Does it still hold: "Never keep anything important on AWS in US-EAST-1"?

jpluimers

Jan 31

Reminder to self to check if this still holds: [Archive] Varun Krishnan on Twitter: "Never keep anything important on AWS in US-EAST-1" / Twitter

Slightly more than a year ago, the Amawon Web Services region US-EAST-1 collapsed with world-wide downtime consequences for many AWS services. It took some 8 hours to recover most of the services.

Before that, it was plagued with outages, maybe because it was their first ever region:

The outage was covered many times. I have included this El Reg link, as I like their tone of voice: [Wayback/Archive] AWS technical woes in US East region cause widespread outage • The Register.

Basically, any cloud stack is founded on these three layers:

Storage (S3 or Simple Storage Service in AWS speak)
Compute (EC2 or Elastic Compute Cloud in AWS speak)
Authentication and Authorisation (IAM or Identity and Access Management in AWS speak)
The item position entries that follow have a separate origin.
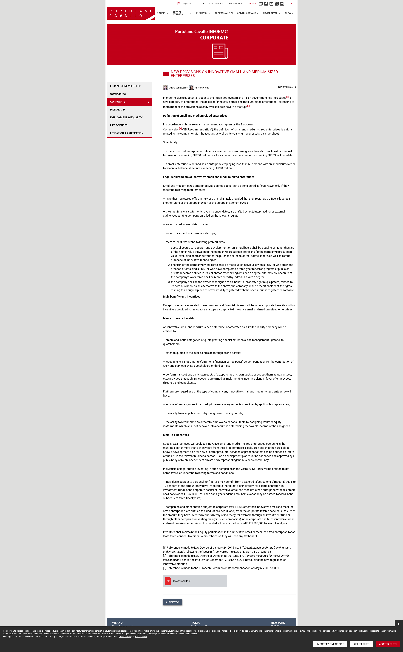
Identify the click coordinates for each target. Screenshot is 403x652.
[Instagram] (282, 4)
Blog (288, 13)
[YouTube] (271, 4)
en (295, 4)
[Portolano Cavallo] (131, 13)
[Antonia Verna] (192, 87)
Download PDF (195, 581)
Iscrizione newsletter (125, 86)
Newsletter (270, 13)
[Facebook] (266, 4)
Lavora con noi (235, 4)
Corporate (117, 101)
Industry (201, 13)
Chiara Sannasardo (178, 88)
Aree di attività (178, 13)
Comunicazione (246, 13)
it (291, 4)
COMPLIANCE (118, 93)
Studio (161, 13)
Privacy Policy (141, 636)
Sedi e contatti (216, 4)
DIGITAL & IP (117, 109)
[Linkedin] (261, 4)
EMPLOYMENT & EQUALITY (126, 117)
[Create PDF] (178, 3)
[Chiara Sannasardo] (166, 87)
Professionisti (224, 13)
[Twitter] (277, 4)
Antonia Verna (202, 88)
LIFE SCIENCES (119, 125)
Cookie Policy (125, 636)
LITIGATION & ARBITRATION (126, 133)
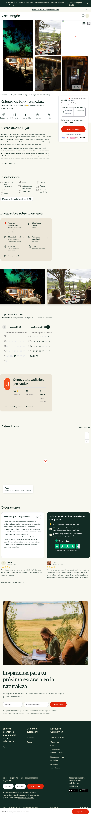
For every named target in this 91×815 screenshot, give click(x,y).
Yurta (5, 747)
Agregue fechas (73, 129)
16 (24, 346)
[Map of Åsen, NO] (75, 37)
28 (18, 356)
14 (18, 346)
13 (15, 346)
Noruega (30, 737)
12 (12, 346)
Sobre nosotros (57, 737)
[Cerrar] (87, 3)
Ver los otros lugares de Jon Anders (17, 407)
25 (9, 356)
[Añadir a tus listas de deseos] (84, 23)
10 (6, 346)
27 (15, 356)
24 (6, 356)
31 (6, 361)
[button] (67, 111)
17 (6, 351)
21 (18, 351)
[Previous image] (4, 286)
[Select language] (83, 15)
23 (24, 351)
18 (9, 351)
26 (12, 356)
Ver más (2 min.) (6, 163)
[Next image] (87, 286)
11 (9, 346)
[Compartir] (89, 23)
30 (24, 356)
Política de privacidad (42, 713)
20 (15, 351)
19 (12, 351)
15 (21, 346)
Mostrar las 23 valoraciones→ (12, 582)
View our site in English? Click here (45, 9)
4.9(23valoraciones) (36, 105)
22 (21, 351)
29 (21, 356)
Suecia (29, 742)
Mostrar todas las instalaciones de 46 (16, 199)
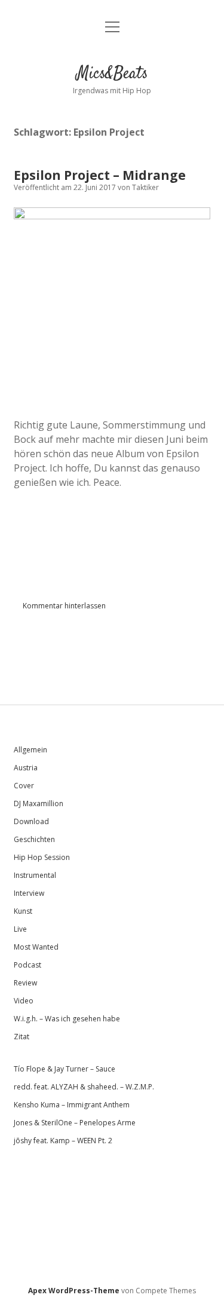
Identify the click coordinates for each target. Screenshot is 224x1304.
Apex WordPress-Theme (73, 1290)
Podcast (27, 965)
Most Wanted (36, 947)
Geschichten (34, 839)
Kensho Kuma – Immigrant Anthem (72, 1105)
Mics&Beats (112, 74)
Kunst (23, 911)
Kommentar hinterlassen (64, 606)
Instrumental (35, 875)
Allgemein (30, 750)
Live (20, 929)
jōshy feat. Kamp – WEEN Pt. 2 (63, 1140)
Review (25, 983)
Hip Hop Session (42, 857)
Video (23, 1001)
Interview (29, 893)
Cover (24, 785)
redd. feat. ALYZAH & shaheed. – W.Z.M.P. (84, 1087)
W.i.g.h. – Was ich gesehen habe (67, 1019)
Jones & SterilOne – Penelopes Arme (75, 1123)
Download (31, 821)
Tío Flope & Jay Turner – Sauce (64, 1069)
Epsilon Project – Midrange (100, 175)
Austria (26, 768)
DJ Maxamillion (38, 803)
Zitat (21, 1036)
On top of that, any other services are implemented. And for Amazon Web Services, many of these have become available over the last two decades.

Indeed Anders Borum was right in his tweet: US-EAST-1 is the first ever AWS EC2 region and started in 2006, more than 15 years ago. It is also the region with the largest capacity. Likely both play a role in US-EAST-1 being part or initiating factor in many of the major AWS outages. If you look in all AWS outages, US-EAST-1 plays a role in most if not all outages since 2017,

So for now, if hosting at AWS, I would host outside of US-EAST-1.
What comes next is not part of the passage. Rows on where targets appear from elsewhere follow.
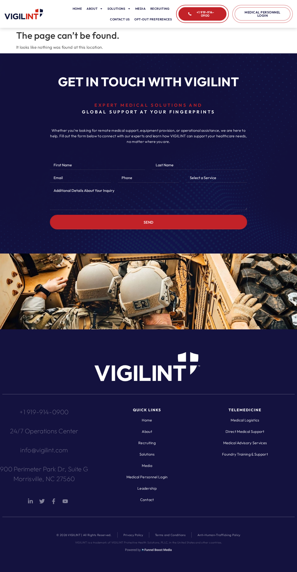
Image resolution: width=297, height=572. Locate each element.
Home (77, 8)
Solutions (116, 8)
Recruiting (160, 8)
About (92, 8)
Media (140, 8)
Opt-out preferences (153, 19)
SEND (149, 222)
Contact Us (120, 19)
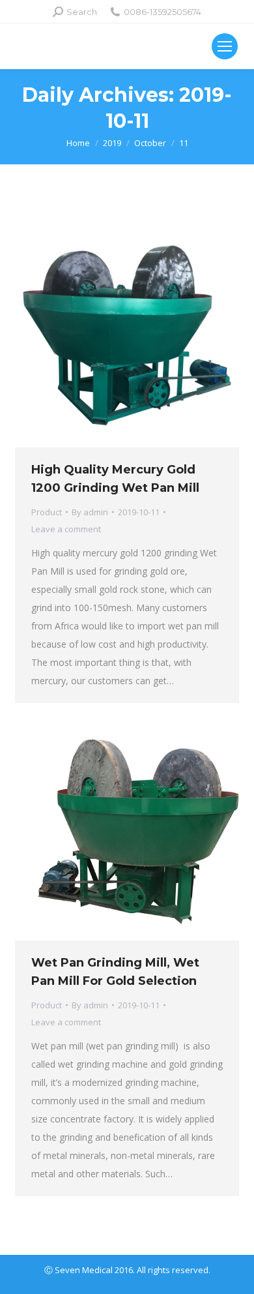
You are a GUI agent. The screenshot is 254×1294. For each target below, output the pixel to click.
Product (46, 512)
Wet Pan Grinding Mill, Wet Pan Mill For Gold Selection (115, 971)
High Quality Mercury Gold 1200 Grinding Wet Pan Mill (115, 478)
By (90, 512)
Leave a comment (66, 529)
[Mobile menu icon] (225, 46)
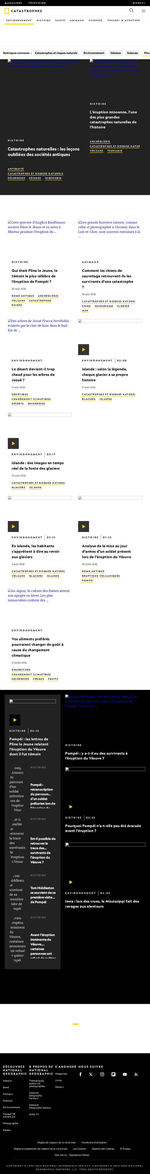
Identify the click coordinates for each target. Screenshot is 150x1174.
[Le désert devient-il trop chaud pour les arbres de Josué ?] (40, 337)
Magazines (13, 3)
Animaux (77, 20)
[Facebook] (82, 1075)
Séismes (116, 53)
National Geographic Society (40, 1106)
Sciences (96, 20)
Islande (106, 399)
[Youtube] (126, 1075)
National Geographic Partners (35, 1095)
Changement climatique (31, 399)
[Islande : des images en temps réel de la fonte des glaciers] (40, 431)
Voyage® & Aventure (123, 20)
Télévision (37, 3)
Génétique (20, 394)
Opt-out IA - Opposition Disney (72, 1154)
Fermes (38, 679)
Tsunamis (115, 150)
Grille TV (34, 1114)
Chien (86, 306)
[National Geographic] (7, 11)
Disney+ (139, 3)
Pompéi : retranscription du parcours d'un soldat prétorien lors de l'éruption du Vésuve (42, 799)
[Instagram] (103, 1075)
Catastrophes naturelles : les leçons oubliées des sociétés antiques (44, 151)
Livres (58, 1080)
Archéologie (100, 141)
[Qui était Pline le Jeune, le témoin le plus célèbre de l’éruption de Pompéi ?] (40, 238)
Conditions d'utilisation (94, 1142)
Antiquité (16, 168)
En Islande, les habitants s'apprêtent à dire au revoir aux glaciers (35, 551)
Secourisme (104, 306)
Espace (7, 1129)
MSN (85, 310)
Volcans (97, 150)
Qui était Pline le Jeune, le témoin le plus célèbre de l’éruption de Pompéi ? (34, 276)
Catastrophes (40, 300)
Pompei (87, 580)
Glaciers (89, 399)
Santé (60, 20)
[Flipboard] (115, 1075)
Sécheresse (16, 178)
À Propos (125, 1148)
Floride (123, 306)
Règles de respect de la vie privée (57, 1142)
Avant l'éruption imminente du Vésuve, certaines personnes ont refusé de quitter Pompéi (43, 949)
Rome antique (23, 296)
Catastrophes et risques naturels (56, 53)
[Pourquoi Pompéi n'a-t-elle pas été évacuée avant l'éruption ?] (105, 789)
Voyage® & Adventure (9, 1115)
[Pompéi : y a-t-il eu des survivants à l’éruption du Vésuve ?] (105, 717)
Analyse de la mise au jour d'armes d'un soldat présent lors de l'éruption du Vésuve (106, 551)
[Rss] (137, 1075)
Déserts (18, 403)
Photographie (10, 1123)
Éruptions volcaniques (101, 576)
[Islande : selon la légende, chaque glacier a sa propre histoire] (110, 337)
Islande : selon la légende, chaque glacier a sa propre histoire (105, 374)
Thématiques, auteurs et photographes (37, 1083)
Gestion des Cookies (103, 1148)
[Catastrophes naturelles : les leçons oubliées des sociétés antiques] (46, 97)
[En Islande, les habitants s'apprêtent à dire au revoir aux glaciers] (40, 514)
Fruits (53, 679)
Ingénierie (53, 178)
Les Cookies (79, 1148)
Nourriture (21, 670)
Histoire (44, 20)
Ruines (17, 305)
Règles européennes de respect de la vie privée (40, 1148)
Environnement (19, 20)
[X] (92, 1075)
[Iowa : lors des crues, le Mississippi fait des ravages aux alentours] (105, 865)
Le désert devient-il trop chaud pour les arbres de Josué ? (33, 374)
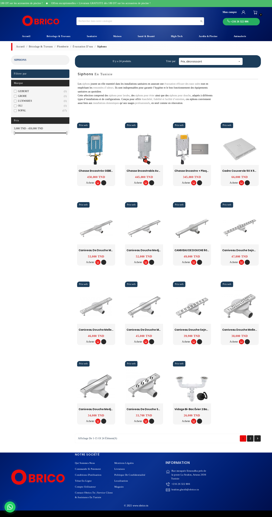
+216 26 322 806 (181, 484)
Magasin (119, 486)
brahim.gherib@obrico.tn (185, 489)
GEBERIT (41, 91)
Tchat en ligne (83, 480)
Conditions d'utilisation (88, 474)
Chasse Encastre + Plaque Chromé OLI (200, 171)
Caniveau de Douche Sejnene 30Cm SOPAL (156, 409)
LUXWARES (41, 100)
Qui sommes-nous (85, 463)
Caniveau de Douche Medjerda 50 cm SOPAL (157, 330)
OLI (41, 105)
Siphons (20, 59)
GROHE (41, 96)
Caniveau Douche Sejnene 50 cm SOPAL (202, 330)
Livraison (119, 469)
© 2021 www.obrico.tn (136, 505)
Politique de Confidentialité (129, 474)
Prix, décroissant (211, 61)
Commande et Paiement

Depending on the kind of application and money involved, I would consider hosting in multiple regions, and if a truckload of money was involved: hosting on multiple clouds.

I fully agree with [Archive] Gergely Orosz on Twitter: "If you were impacted by the recent AWS outage, the decision to invest in multi-cloud / multi-datacenter is simple: How much did this outage cost you vs the cost of adding a (lot) more complexity & maintenance with multi-cloud/DC? If outage cost >> this, only then do it." / Twitter

Some more insight on multi-cloud hosting is via [Archive] Redmond on Twitter: "New feature from @jdanton: A full post-mortem from AWS is still to come, but in the meantime, IT pros should start bolstering their cloud disaster recovery strategies now -- before the next outage. https://t.co/ios5Re5ZCs" / Twitter at [Wayback/Archive] AWS Outage Fallout: What Lessons You Should Learn -- Redmondmag.com

Is It Time to Go Multicloud?

No. Well...if you are running a major property with a big customer-facing presence, it can be a good strategy to have static Web and app content hosted in a second cloud. In the case of an outage like yesterday's, you'd have the option to direct traffic to the static presence, which can supply some level of experience for your users.
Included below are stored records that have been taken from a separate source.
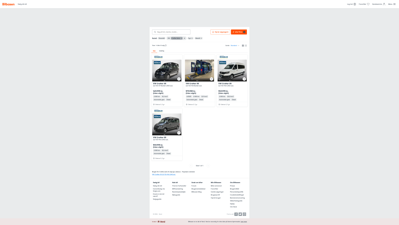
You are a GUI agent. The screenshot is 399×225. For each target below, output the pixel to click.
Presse (232, 186)
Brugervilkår (234, 189)
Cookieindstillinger (237, 195)
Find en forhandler (179, 186)
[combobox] (171, 31)
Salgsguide (157, 199)
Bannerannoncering (237, 198)
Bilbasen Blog (196, 192)
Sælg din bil (157, 186)
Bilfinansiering (177, 189)
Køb (154, 51)
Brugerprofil (215, 195)
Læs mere (244, 222)
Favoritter (214, 189)
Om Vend (233, 207)
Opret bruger (216, 198)
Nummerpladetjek (178, 192)
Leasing (161, 51)
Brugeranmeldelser (198, 189)
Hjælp (232, 204)
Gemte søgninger (217, 192)
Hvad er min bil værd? (158, 195)
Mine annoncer (216, 186)
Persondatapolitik (236, 192)
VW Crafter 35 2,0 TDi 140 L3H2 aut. (164, 174)
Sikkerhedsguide (236, 201)
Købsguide (176, 195)
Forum (193, 186)
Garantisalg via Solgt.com (159, 190)
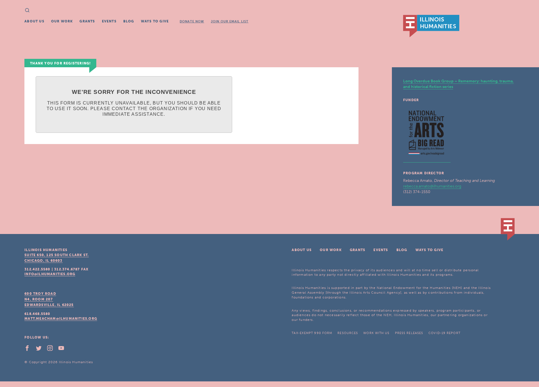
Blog (128, 21)
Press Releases (409, 333)
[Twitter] (41, 349)
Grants (87, 21)
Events (109, 21)
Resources (347, 333)
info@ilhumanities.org (49, 274)
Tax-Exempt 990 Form (312, 333)
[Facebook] (29, 349)
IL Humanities (431, 26)
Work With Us (376, 333)
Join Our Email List (229, 21)
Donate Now (192, 21)
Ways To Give (155, 21)
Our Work (62, 21)
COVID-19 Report (444, 333)
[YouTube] (63, 349)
A good example of how this approach can be useful is an outage dashboard. Whenever a cloud provider has an outage, they are notoriously bad at properly reporting ongoing status. This is because they have hosted their dashboards in their own clouds using their own APIs -- and when these APIs go down, they take the monitoring with them. Using DNS, you can quickly redirect traffic to this static site, where your engineers can update the page with status updates.